What you need to do: Which of the lines in the data mention the string "will"? List them all.

-------- Supplied data --------

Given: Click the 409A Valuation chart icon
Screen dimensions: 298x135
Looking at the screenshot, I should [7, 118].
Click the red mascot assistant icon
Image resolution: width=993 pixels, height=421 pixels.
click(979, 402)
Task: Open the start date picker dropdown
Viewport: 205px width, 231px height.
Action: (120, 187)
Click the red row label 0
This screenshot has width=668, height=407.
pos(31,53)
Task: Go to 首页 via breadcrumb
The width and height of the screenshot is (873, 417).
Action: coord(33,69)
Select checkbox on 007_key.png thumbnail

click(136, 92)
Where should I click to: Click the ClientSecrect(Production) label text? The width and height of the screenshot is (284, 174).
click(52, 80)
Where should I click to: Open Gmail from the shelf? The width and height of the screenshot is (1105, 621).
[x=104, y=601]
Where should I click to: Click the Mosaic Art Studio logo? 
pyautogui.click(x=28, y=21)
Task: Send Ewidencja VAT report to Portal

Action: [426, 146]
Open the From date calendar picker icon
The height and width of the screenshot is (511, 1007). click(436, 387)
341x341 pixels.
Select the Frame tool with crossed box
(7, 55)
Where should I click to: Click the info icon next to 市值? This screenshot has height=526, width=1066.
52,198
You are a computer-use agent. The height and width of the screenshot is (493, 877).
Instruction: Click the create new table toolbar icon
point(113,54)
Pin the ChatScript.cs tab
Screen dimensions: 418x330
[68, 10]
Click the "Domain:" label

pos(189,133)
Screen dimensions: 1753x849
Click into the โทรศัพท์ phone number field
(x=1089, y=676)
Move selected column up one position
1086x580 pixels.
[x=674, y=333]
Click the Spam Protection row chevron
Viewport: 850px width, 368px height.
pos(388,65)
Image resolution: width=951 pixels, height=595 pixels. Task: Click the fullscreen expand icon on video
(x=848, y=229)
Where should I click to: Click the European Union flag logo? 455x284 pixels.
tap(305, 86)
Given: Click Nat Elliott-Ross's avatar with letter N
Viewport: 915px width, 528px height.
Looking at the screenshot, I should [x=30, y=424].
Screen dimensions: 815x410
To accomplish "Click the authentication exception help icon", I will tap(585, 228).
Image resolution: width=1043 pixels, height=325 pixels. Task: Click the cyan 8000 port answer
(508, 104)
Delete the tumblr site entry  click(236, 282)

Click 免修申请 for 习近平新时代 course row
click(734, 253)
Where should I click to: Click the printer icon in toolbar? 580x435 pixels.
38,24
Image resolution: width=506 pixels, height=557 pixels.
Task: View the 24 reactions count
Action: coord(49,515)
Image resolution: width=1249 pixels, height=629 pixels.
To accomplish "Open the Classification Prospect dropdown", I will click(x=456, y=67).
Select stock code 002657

--------

Response to the task:
To accomplish "Click the authentication exception help icon", I will tap(585, 228).
To accomplish "Open the Classification Prospect dropdown", I will click(x=456, y=67).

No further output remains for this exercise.